Jeff DePaoli: Now I'm going to ask you a question, I feel comfortable asking it because we were introduced through your friend DJ MacHale. DJ MacHale was here about a month ago, he's the co-creator of Are You Afraid of the Dark, was Goosebumps Fox's response to Nickelodeon's Are You Afraid of the Dark?

Dan Angel: I don't think so. That's my recollection. Now I'm trying to remember.

Jeff DePaoli: Are You Afraid of the Dark was 1990s, so it was five years before the Goosebumps series, a couple years before the Goosebumps. Are You Afraid of the Dark, I mean, kind of revolutionized Nickelodeon.

Dan Angel: Yeah, Oh yeah, I know I remember.

 

Jeff DePaoli: The whole SNICK block did. I always got the impression, it was a little bit later on, I definitely grew up like obsessed with Are You Afraid of the Dark, Goosebumps I was a little bit older, to be completely honest. But I definitely remember kind of kids picking teams like you were a Goosebumps kid or, you know. It was kind of like a boy band sort of thing, like you pick one and you stick with it. I don't know, I always felt like a response to me, but you don't know recall that at all?

Dan Angel: When it came to doing this show or talking about it, obviously we knew about that show. I mean we had huge ratings.

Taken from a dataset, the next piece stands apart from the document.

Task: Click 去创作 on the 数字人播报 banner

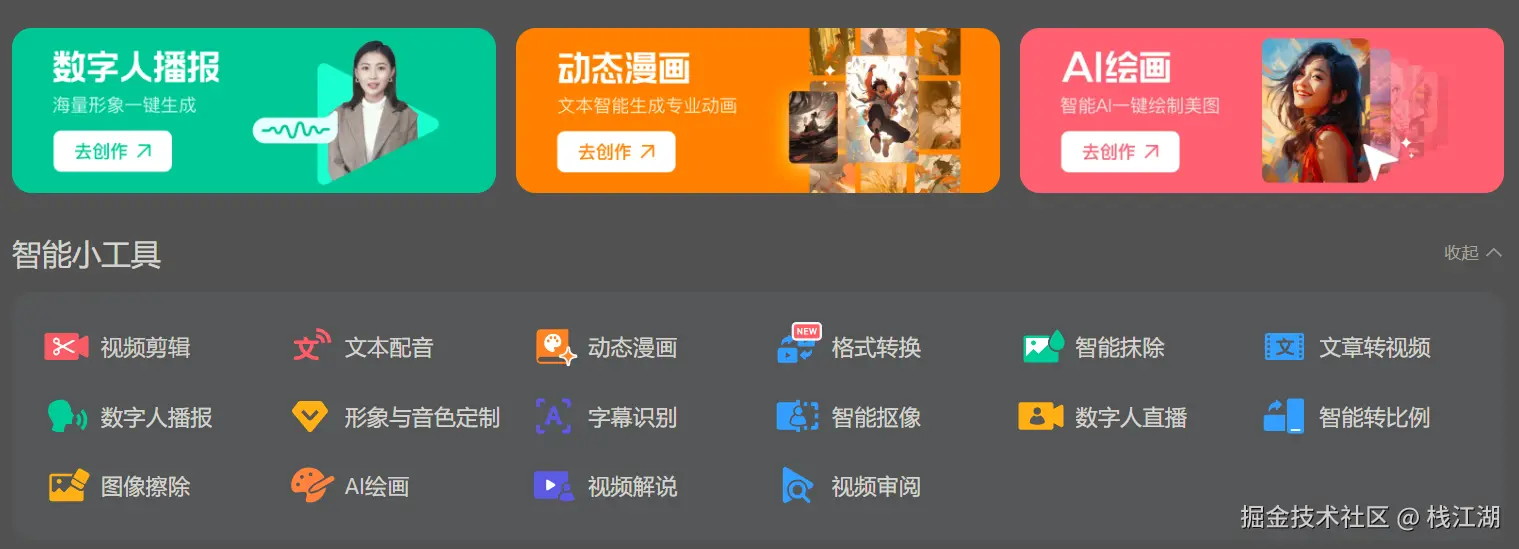Action: pyautogui.click(x=113, y=151)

Jeff DePaoli: And by the way, totally different shows. I don't mean to compare them. 

Dan Angel: Yeah, we were scarier usually, we tried to push it further. The thing is, Goosebumps, by nature, was so massive that no matter what came before it or after it, it just stood out. I mean, it's just unbelievable what happened.

Jeff DePaoli: I was actually shocked to learn that the books were the 90s, because I grew up in the 80s. To me, Goosebumps felt like it's always been part of my life, like always and forever, you know? So, I'm surprised it's as "new" as it is.

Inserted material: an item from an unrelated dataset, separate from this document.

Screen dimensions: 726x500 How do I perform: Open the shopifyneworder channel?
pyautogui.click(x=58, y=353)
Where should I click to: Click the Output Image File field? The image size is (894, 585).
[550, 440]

Dan Angel: Well look, the one thing I love is if you set out to make a show, one of the goals is to try to make a really good show, because if you can do something and make it... With all the resources, and we believe me, we didn't have a lot of money, and so you're trying to write, cast, you're doing everything you can do, but if you make a good show, it's going to be around. When I'm gone, people are going to be talking about it. I mean, it's still a big hit on Netflix. What I love is, I love that the next generation comes up, they watch it, and then the next kids come up, and kids just don't get tired of it. But I'm really proud of the fact that parents love to watch it with their kids, and that whole co-viewing is the main part of my business. I love creating, you know shows and movies that everyone can watch together.

Jeff DePaoli: Cool, so obviously the show is on Fox. Disney now owns Fox. So, Disney now owns the Goosebumps series? They're doing something right.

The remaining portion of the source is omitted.